Do you know the scenes in the movie Superstar where Mary Katherine Gallagher is like flirting with a stop sign/flagpole/tree? I think Lester is flirting with a table pole. He just stuck his nose against it.
Today and yesterday my OT has been more with me, watching me do evals to point out stuff, helping me with the single cordovan stitch on ACLS (I still freeze but I'm almost there!!)…we started out the morning with bathing I've never seen shower ADLs before. There is a special bathroom with a shower chair, hand held shower attachment, etc.
My OT basically holds the shower attachment to minimize how wet she gets, and then the person gets scored via ACL scoring and FIM scores for their bathing and undressing/dressing. You think, how do you score a person on bathing?!! But think about all the tiny steps involved in bathing – soaping up hidden areas, remembering a washcloth, being safe, washing off soup, using enough soup, etc.
I did a few MMSEs, a few ADM placemats ….
You learn to just nod and go along with things. Like on the MMSE when you ask orientation questions and they tell you it's February, Fall, Thursday, etc, you just keep going with the poker face…Today's MMSE sentence by a lady with COPD who was very gravvelly sounding: “I wish I had a cigarette”. I added some exclamation points to that one for her 😉
I'm still a little conflicted sometimes regarding “getting the productivity units” versus whether I think the person is genuinely going to benefit from my intervention. Also, because I all too familiarly know the overwhelming desire to crawl back into bed with depression/anxiety, I feel bad for the ones who want to go back to bed because the nurses/aides/doctors want them up out of bed as much as possible. I know in reality it's best for them to stay up, not be isolated, etc, but I really “feel” their desire to just be alone/go to bed!! One lady today was having an anxiety attack and begged me to stay with her (I had gone in to chek to see if she would come to group, she was in bed crying). In retrospect I wish really bad I had stayed with her and worked on some relaxation techniques, but my other patients were waiting for group to start, so I couldn't. Ugh!
Tomorrow morning and Thursday morning I have behavioral health related training – I don't know how long it will last but I'm hoping a long time – anything to keep me out of the ward!
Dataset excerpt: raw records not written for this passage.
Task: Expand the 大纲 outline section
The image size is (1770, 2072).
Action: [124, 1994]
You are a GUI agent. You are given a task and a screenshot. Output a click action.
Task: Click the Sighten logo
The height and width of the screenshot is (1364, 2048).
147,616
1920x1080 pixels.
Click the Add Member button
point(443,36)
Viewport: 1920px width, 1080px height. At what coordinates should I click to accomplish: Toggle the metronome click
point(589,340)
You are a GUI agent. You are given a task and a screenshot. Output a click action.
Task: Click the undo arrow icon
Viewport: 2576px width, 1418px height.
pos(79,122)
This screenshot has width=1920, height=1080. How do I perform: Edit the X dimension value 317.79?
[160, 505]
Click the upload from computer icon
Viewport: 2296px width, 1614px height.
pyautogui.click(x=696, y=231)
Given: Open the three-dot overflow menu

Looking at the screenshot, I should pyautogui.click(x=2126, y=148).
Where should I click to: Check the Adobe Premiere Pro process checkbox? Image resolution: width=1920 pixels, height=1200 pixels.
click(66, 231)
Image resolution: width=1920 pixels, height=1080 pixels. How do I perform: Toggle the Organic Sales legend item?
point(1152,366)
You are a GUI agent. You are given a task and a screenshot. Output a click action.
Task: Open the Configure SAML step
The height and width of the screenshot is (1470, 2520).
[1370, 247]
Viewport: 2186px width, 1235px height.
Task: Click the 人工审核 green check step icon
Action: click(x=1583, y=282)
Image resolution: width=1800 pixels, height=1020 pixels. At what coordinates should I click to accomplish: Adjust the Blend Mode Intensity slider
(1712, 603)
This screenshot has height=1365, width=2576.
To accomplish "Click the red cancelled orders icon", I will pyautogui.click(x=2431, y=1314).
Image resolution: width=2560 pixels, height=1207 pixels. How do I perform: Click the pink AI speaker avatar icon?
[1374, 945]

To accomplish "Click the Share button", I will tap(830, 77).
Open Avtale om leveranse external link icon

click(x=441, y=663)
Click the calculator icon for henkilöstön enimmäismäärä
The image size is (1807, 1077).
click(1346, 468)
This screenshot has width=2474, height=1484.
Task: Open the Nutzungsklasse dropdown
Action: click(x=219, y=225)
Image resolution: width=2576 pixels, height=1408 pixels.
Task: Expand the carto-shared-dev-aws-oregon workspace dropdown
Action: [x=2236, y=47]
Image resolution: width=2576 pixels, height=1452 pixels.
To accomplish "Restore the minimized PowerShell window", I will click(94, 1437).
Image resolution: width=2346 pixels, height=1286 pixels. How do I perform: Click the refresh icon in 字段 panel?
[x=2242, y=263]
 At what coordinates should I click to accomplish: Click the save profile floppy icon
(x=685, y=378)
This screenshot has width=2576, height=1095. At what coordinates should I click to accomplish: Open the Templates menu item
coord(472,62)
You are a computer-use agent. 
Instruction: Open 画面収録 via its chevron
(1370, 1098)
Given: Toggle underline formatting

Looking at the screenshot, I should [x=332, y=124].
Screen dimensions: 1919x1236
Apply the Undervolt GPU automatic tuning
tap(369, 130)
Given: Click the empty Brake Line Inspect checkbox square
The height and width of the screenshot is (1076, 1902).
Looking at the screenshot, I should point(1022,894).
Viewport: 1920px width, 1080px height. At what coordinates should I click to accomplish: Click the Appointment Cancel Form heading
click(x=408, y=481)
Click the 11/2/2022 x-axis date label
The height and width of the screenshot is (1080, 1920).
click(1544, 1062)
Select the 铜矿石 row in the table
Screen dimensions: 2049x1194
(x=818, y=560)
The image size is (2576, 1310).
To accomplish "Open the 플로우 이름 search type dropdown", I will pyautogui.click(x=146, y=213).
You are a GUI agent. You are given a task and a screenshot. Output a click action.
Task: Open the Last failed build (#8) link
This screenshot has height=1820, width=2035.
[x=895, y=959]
It's only day 7…I sincerely hope I'll eventually get the hang of things to the point I no longer dread each day. I'm really quite a passive person even in all my activity – I'd much prefer to be a zombie rather than do things like literally JOG to the ward for an eval (my supervisor has long legs!!!). She LOVES her productivity units with a passion, lol. She has the sin of productivity gluttony. She never stops for a break, and I think she's had an actual 30 minute lunch like once.
Today she had to go off premises for a while and it was like time for lunch and she was going to be back in say 45 minutes, and she wanted to make sure I had plenty to do, and I was like yeah and rattled off a bunch of stuff, and then I was thinking…if I'm lucky I've been taking a 20 minute lunch, and there is no such thing as a “break” for her. So I did take like 20 minutes for lunch and felt guilty lol.
I guess it sounds like the above is complaining, but it's more a combination of sharing/awe. She's certainly energetic. I just have my winter zombie blues so her level of energy is pretty amazing to me. Oh and today I got off on time!! Wow!!!!!!!
Okay, this is really long…oh well, I don't care. If you got this far, you are way too nice.